The Company also sells home office equipment, lawn and garden products
and bedding, and continues to introduce additional product categories
for the home to help increase same store sales and to respond to our
customers' product needs.
    Unlike many of its competitors, the Company provides in-house
credit options for its customers. Historically, it has financed over
56% of retail sales. Customer receivables are financed substantially
through an asset-backed securitization facility, from which the
Company derives servicing fee income and interest income from these
assets. The Company transfers receivables, consisting of retail
installment contracts and revolving accounts extended to its
customers, to a qualifying special purpose entity, or the issuer, in
exchange for cash and subordinated securities represented by
asset-backed and variable funding notes issued to third parties.
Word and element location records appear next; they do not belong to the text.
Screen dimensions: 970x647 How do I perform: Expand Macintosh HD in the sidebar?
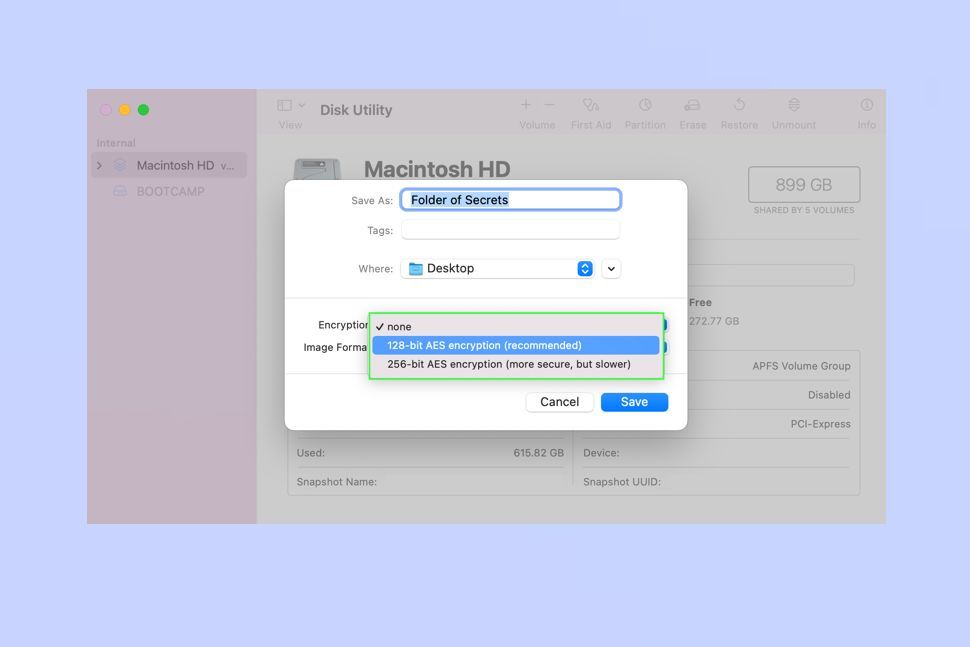click(x=99, y=165)
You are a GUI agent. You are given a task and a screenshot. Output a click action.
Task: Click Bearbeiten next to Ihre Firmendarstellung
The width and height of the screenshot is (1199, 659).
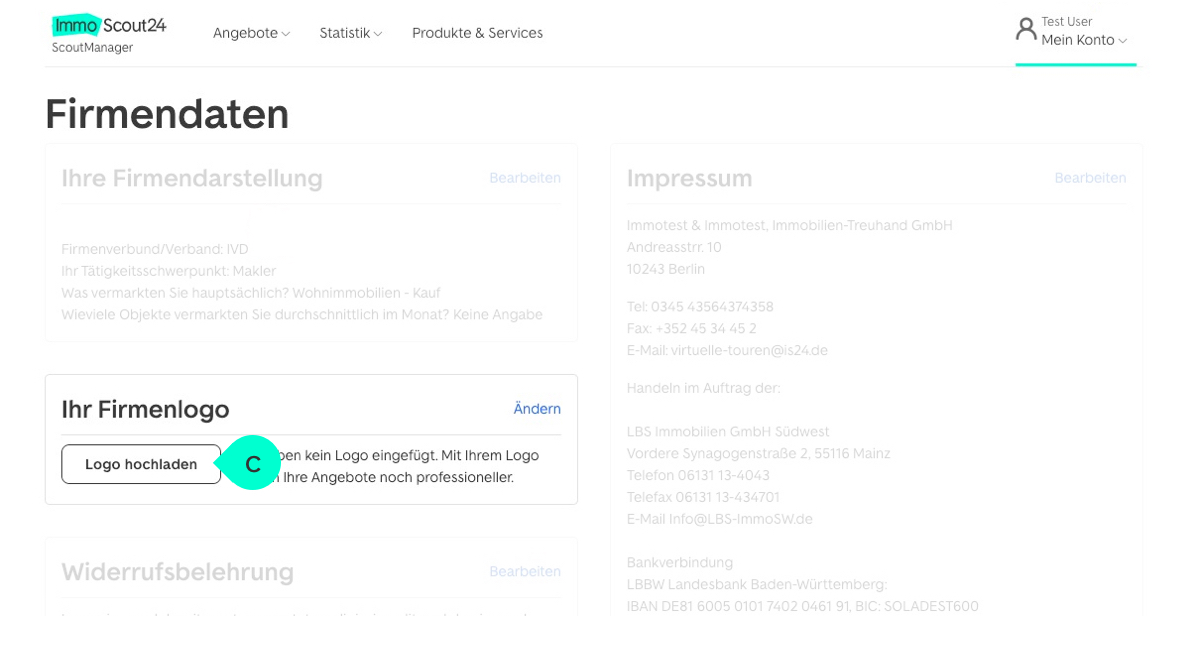tap(525, 178)
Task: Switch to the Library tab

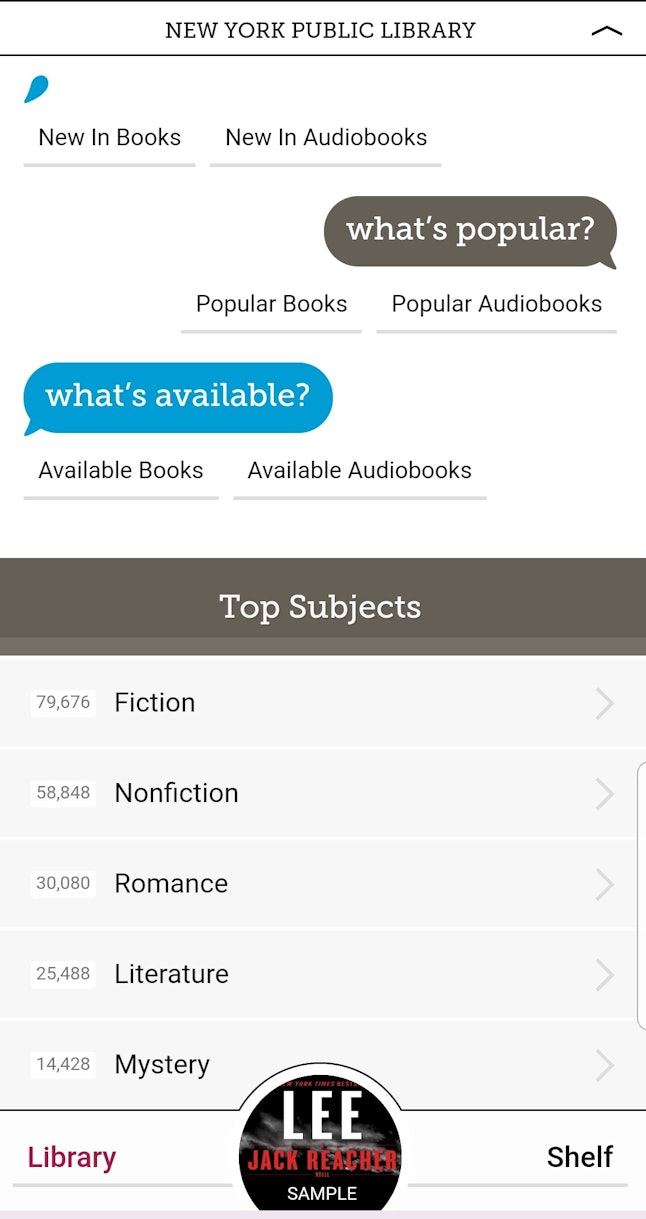Action: tap(72, 1157)
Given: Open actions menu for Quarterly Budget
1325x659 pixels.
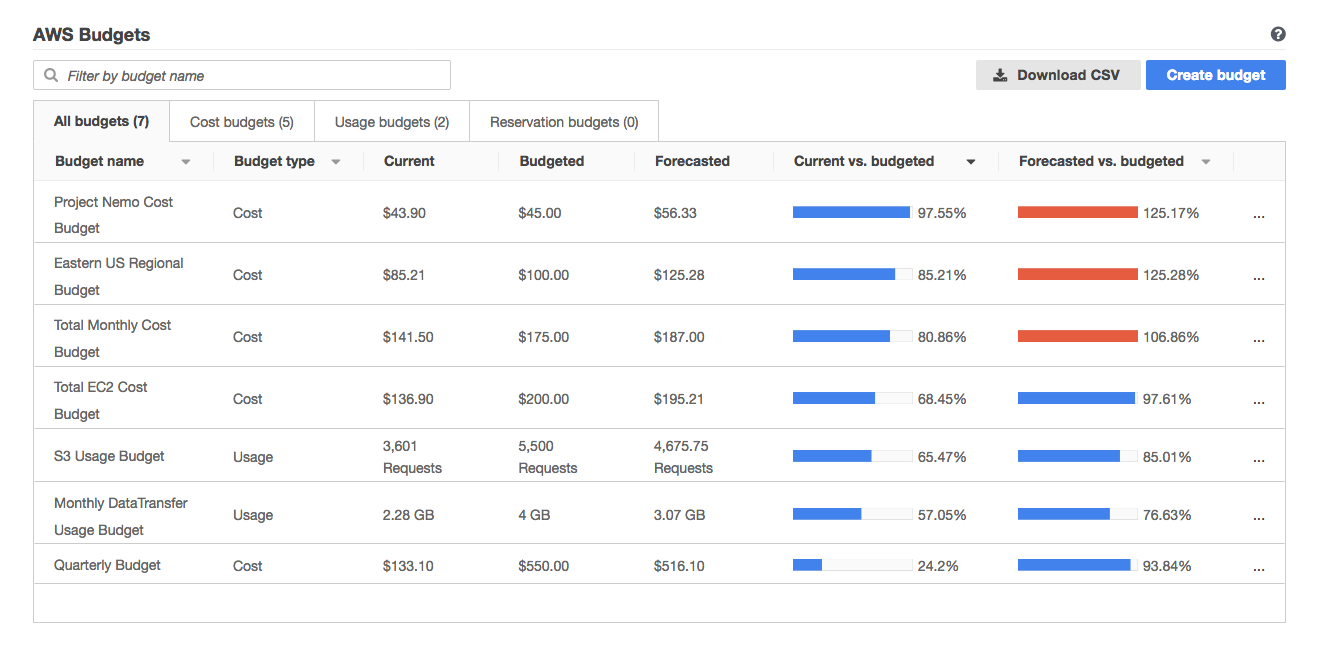Looking at the screenshot, I should pos(1258,567).
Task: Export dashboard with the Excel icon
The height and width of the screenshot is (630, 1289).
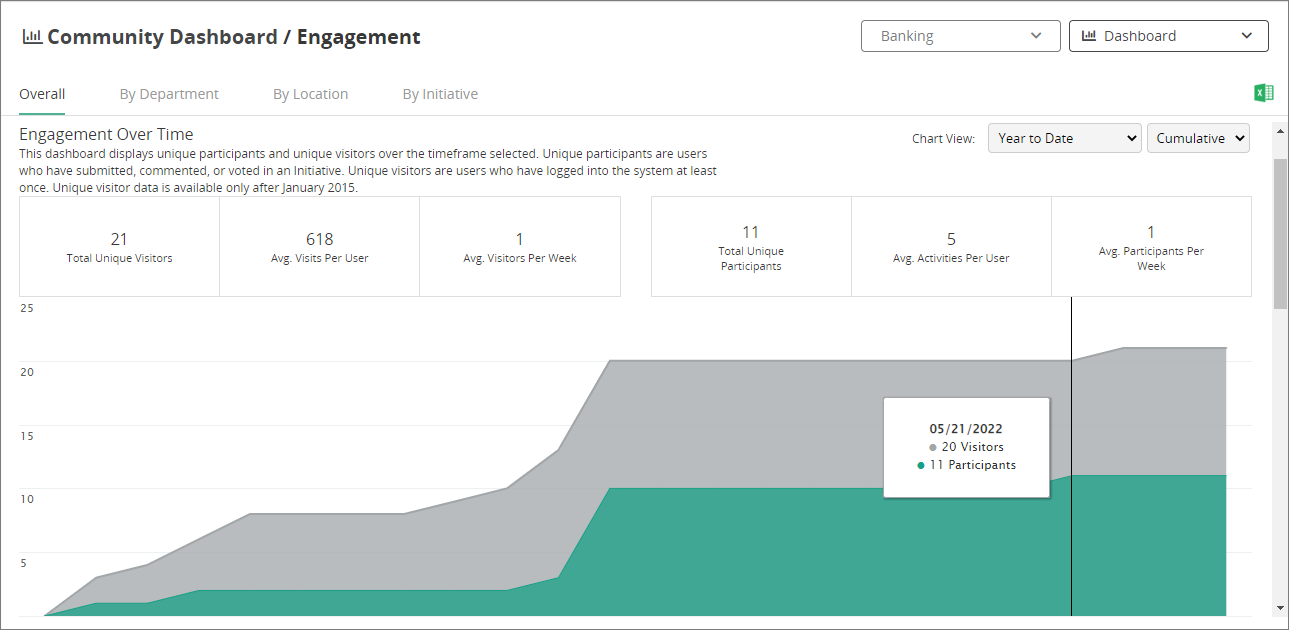Action: pyautogui.click(x=1263, y=93)
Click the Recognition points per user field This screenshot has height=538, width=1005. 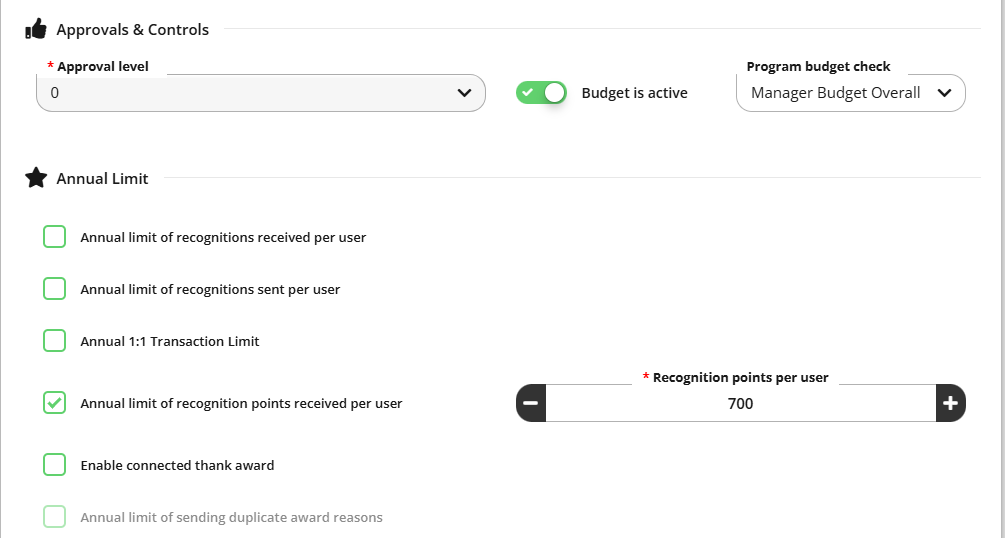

    About GE Commercial Finance, Business Property

    GE Commercial Finance, Business Property is a leading provider of
single tenant/owner-occupied commercial real estate financing in the
U.S. With assets of over $13B, the business serves commercial real
estate owners, investors, developers, and brokers. A multi-solution
provider, the business offers conventional debt and SBA loans, as well
as flexible, structured products tailored to meet the capital needs of
small to middle market businesses in diverse industries.
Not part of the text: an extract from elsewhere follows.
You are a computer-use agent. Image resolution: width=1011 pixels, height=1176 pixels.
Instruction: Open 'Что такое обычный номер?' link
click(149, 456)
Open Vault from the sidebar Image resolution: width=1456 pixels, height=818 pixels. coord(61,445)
    This press release contains forward-looking statements that
involve risks and uncertainties. Such forward-looking statements
generally can be identified by the use of forward-looking terminology
such as "may," "will," "expect," "intend," "could," "estimate,"
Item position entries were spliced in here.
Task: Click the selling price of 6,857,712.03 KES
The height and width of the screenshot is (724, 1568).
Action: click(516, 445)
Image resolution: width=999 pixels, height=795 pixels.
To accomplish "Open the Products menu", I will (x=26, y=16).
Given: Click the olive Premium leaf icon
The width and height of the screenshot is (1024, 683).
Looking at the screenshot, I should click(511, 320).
"should," "anticipate," or "believe," or the negative thereof or
variations thereon or similar terminology. Although the Company
believes that the expectations reflected in such forward-looking
statements will prove to be correct, the Company can give no assurance
that such expectations will prove to have been correct. The actual
future performance of the Company could differ materially from such
statements. Factors that could cause or contribute to such differences
include, but are not limited to: the Company's growth strategy and
plans regarding opening new stores and entering new markets; the
Company's intention to update or expand existing stores; the Company's
estimated capital expenditures and costs related to the opening of new
stores or the update or expansion of existing stores; the Company's
cash flow from operations, borrowings from its revolving line of
credit and proceeds from securitizations to fund operations, debt
repayment and expansion; growth trends and projected sales in the home
appliance and consumer electronics industry and the Company's ability
to capitalize on such growth; relationships with the Company's key
suppliers; the results of the Company's litigation; interest rates;
weather conditions in the Company's markets; changes in the Company's
stock price; and the actual number of shares of common stock
outstanding. Further information on these risk factors is included in
the Company's filings with the Securities and Exchange Commission,
including the Company's Form 10-K filed on April 16, 2004. You are
cautioned not to place undue reliance on these forward-looking
statements, which speak only as of the date of this press release.
Except as required by law, the Company is not obligated to publicly
release any revisions to these forward-looking statements to reflect
the events or circumstances after the date of this press release or to
reflect the occurrence of unanticipated events.